**Work order:** Your answer should be the exact lines of the data below from the one containing "You are a GUI" through the one containing "Task: Reply to Basma Mohamed's comment"; please include nothing else.

**Data section:**
╔══

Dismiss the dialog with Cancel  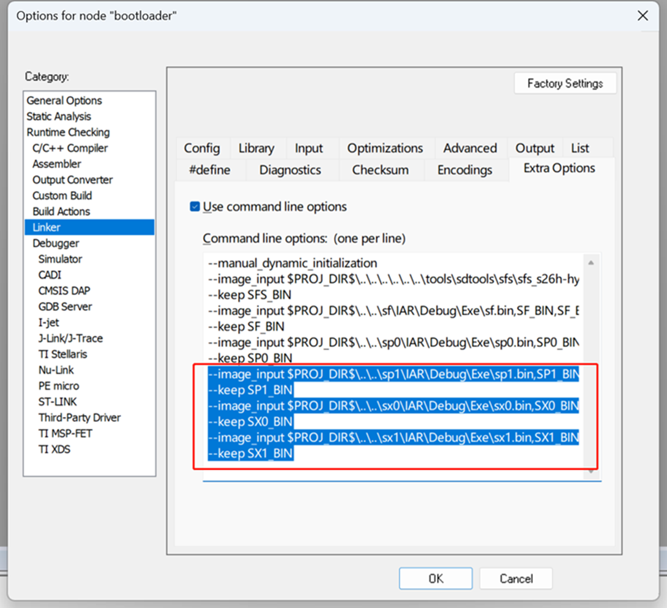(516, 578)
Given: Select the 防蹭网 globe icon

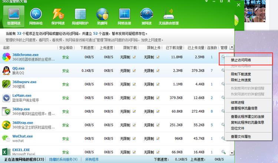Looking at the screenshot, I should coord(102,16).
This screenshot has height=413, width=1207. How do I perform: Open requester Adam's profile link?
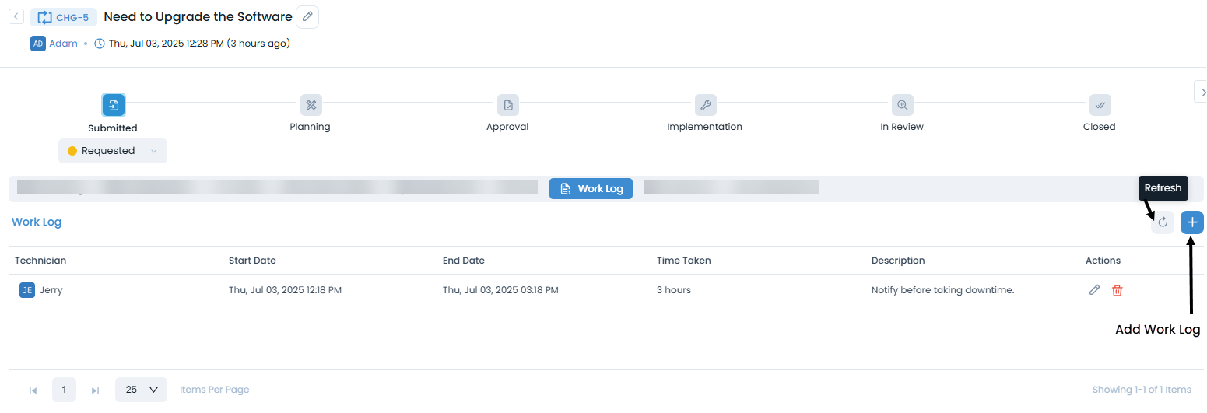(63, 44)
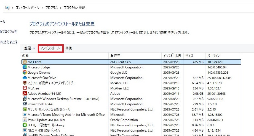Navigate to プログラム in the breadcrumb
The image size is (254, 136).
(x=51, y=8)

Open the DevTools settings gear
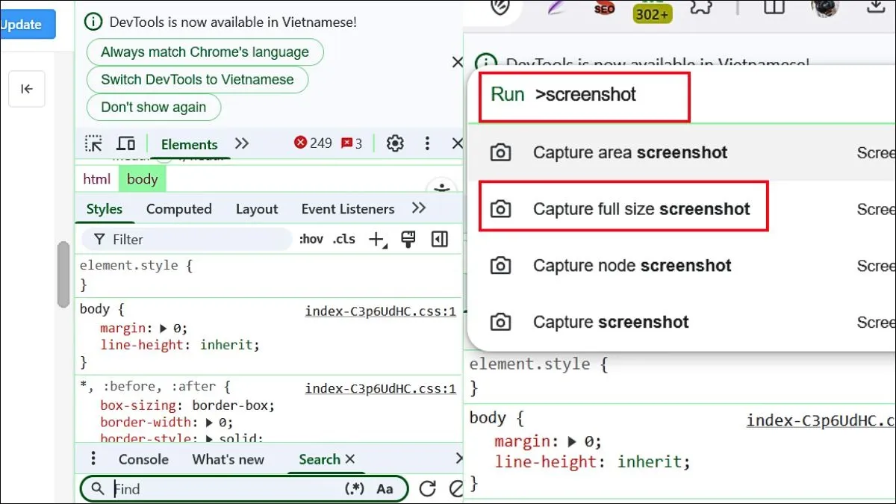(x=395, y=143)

╚══
╔══

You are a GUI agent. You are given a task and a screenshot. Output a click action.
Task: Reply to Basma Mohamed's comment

╚══

**Solution:**
You are a GUI agent. You are given a task and a screenshot. Output a click action.
Task: Reply to Basma Mohamed's comment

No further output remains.